··· Records for this exercise
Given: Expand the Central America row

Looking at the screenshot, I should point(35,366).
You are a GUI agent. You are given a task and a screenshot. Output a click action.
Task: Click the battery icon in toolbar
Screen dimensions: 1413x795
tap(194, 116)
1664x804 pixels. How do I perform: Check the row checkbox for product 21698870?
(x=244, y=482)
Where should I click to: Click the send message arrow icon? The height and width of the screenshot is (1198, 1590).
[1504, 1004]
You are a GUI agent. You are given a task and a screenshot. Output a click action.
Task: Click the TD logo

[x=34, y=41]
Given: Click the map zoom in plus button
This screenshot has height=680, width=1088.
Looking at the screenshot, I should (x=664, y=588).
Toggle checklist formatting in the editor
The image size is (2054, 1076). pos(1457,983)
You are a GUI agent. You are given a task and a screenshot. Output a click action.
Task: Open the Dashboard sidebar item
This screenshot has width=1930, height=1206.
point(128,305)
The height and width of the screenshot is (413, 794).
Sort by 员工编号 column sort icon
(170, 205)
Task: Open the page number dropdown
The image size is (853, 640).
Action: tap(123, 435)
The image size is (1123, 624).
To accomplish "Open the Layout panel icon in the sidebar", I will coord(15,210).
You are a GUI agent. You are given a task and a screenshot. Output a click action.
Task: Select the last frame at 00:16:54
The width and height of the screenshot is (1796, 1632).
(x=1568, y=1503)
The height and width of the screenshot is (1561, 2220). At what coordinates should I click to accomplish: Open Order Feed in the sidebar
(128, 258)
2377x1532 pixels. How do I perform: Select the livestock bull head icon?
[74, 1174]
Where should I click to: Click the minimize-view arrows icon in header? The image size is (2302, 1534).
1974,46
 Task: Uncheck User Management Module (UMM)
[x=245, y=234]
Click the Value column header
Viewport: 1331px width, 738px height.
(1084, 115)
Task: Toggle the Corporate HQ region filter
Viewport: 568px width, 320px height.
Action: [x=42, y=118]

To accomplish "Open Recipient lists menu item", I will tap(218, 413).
······
> [What you have to do] Lines of the material may hold the string "item". Copy each one that does.

> [Result of this task]
Task: Open the Dashboard sidebar item
To accomplish "Open Recipient lists menu item", I will tap(218, 413).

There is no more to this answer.